Democratic backsliding in Georgia?
Is there a risk of further democratic backsliding?
As if the failure to amend the electoral code was not enough of a setback, majoritarian MPs from the GD have decided to seek reform in the other direction. They are working on a bill to transform the mixed electoral system to a fully majoritarian voting system. This may sound like a lost cause from the very beginning, given that the constitution guarantees a move to a fully proportional vote from 2024, yet it could also turn out as a smart plan.
On 25 November, Kakha Kaladze, the secretary general of the GD, stated that the ruling party is unwilling to consider any new initiatives to amend the constitution, and that the parliamentary elections in 2020 will be held in accordance with the current mixed system.

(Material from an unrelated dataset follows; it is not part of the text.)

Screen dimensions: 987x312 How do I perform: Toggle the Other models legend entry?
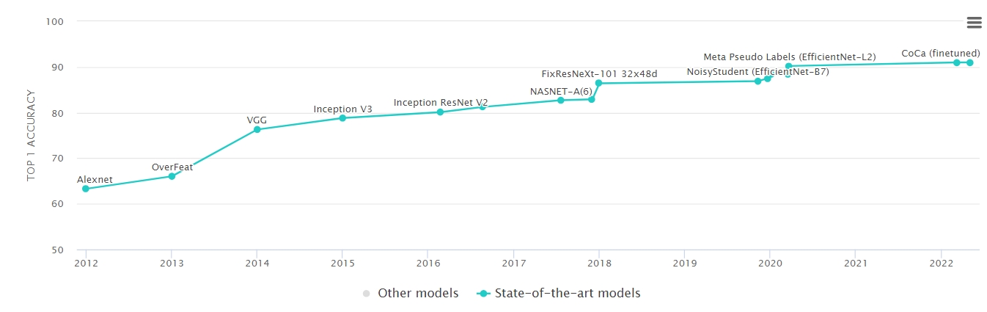pos(411,293)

The best-case scenario for the GD would be to switch to the winner-takes-all majoritarian system. However, having threatened that some of its MPs are demanding a fully majoritarian system after 2020, the GD might try to “achieve a consensus”, amend the constitution again, and return to a mixed vote in 2024.
This second-best outcome would give them a chance to stay in power until 2028. Consequently, a deterioration of Georgia’s democracy in terms of concentration of power is a very likely scenario. That is why it is important that the country’s partners, such as Germany and the European Union, do not ignore these developments, but rather ensure that the GD agrees to a reform of the electoral system based on popular consensus.